Job parameters#

When instantiating a SLURM client or executor, you can provide the parameters argument

from pyslurmutils.client import SlurmScriptRestClient

parameters={"time_limit": "02:00:00"}
client = SlurmScriptRestClient(
    url=url,
    user_name=user_name,
    token=token,
    log_directory=log_directory,
    parameters=parameters,
)

The parameters can also be overridden when submitting jobs

future = executor.submit(..., slurm_arguments={"parameters": parameters})

Documentation on all available SLURM job parameters can be found here.

Environment variables#

SLURM job environment variables can be passed in two ways.

Either by passing the environment parameter. For example:

parameters = {"environment": {"MYVAR1":"MYVALUE1"}}

Or by defining local environment variables that start with SLURM_ENV_. For example:

export SLURM_ENV_MYVAR2=MYVALUE2

In this example, the final SLURM job parameter environment will be:

environment = {
    "MYVAR1": "MYVALUE1",   # from 'environment' parameter
    "MYVAR2": "MYVALUE2",   # from SLURM_ENV_*
}

Note that the SLURM_ENV_ prefix is stripped before passing it to SLURM.

Priority of environment variables from high to low:

  1. parameters["environment"] (explicit SLURM environment parameter)

  2. SLURM_ENV_* (local environment variables prefixed with SLURM_ENV_)

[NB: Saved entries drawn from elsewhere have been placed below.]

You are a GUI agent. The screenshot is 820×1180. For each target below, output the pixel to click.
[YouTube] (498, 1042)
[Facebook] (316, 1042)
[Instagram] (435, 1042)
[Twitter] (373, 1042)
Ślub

Common SLURM Job Parameters#

SLURM Job Parameters Mapping#

srun/sbatch

REST

Description

--array=0,6,16-32
array="0,6,16-32"

Job array index specification

--job-name=my_process
name="my_process"

Specify a name for the job

--input=input.txt
standard_input="input.txt"

Path to stdin file

--output=output.txt

N/A

Path to stdout file. Cannot be used directly from the API. Use the parameters log_directory and std_split of SlurmRestExecutor instead.

--error=error.txt

N/A

Path to stderr file. Cannot be used directly from the API. Use the parameters log_directory and std_split of SlurmRestExecutor instead.

--time-min=30
--time-min=10:02:03
time_minimum=30
time_minimum="10:02:03"

Minimum run time for the job (minutes or HH:MM:SS)

--time=30
--time=10:02:03
time_limit=30
time_limit="10:02:03"

Maximum run time for the job

--begin=16:00:00
begin_time=1735689600 (Unix timestamp)

Defer job allocation until specified time

--deadline=18:00:00
end_time=1735689600 (Unix timestamp)

Expected end time for the job

--gres=gpu:2

N/A

Generic consumable resources (legacy)

--gpus=3
--gpus=volta:3
tres_per_job="gres/gpu=2"

Number of GPUs required for the job

--gpus-per-node=3
--gpus-per-node=volta:3
tres_per_node="gres/gpu=2"

Number of GPUs required per node

--gpus-per-task=3
--gpus-per-task=volta:3
tres_per_task="gres/gpu=2"

Number of GPUs required per task

--cpus-per-task=4
cpus_per_task=4

Number of CPUs required per task

--cpus-per-gpu=8
cpus_per_tres="gres/gpu=8"

Number of CPUs allocated per GPU

--nodes=4
--nodes=1,4,8
nodes="4"
nodes="1,4,8"

Node count or range specification

--exclude=hpc1,hpc8
excluded_nodes="hpc1,hpc8"

Exclude specific nodes from allocation

--exclusive
exclusive="true"

Request exclusive node allocation

--nodelist=node042
allocation_node_list="node042"

Request specific nodes

--partition=gpu_long
partition="gpu_long"

Request specific partition

--mem-per-cpu=1024
--mem-per-cpu=1G
memory_per_cpu=1024
memory_per_cpu="1G"

Memory required per CPU

--mem-per-gpu=1024
--mem-per-gpu=1G
memory_per_tres="gres/gpu=1024"
memory_per_tres="gres/gpu=1G"

Memory required per GPU

--mem=1024
--mem=1G
memory_per_node=1024
memory_per_node="1G"

Total memory per node

Example Usage#

For example this script

from pyslurmutils.client import SlurmScriptRestClient

SCRIPT = """#!/usr/bin/env python3
import os
host = os.gethostname()
pid = os.getpid()
ncpus = len(os.sched_getaffinity(pid))
print(f'{host=}, {pid=}, {ncpus=}')
"""

parameters = {"cpus_per_task": 4}
client = SlurmScriptRestClient(
    url=url,
    user_name=user_name,
    token=token,
    log_directory=log_directory,
    parameters=parameters,
)

The parameters can also be overridden when submitting jobs

job_id = client.submit_script(SCRIPT, parameters=parameters)
try:
    print(client.wait_finished(job_id))
    client.print_stdout_stderr(job_id)
finally:
    client.clean_job_artifacts(job_id)

The output confirms that 4 CPUs are available to the job

COMPLETED
STDOUT/STDERR: /tmp_14_days/<username>/slurm_logs/pyslurmutils.<hostname>.15120368.outerr
-------------------------------------------------------------------------------------
host='<slurmnode>', pid=1774392, ncpus=4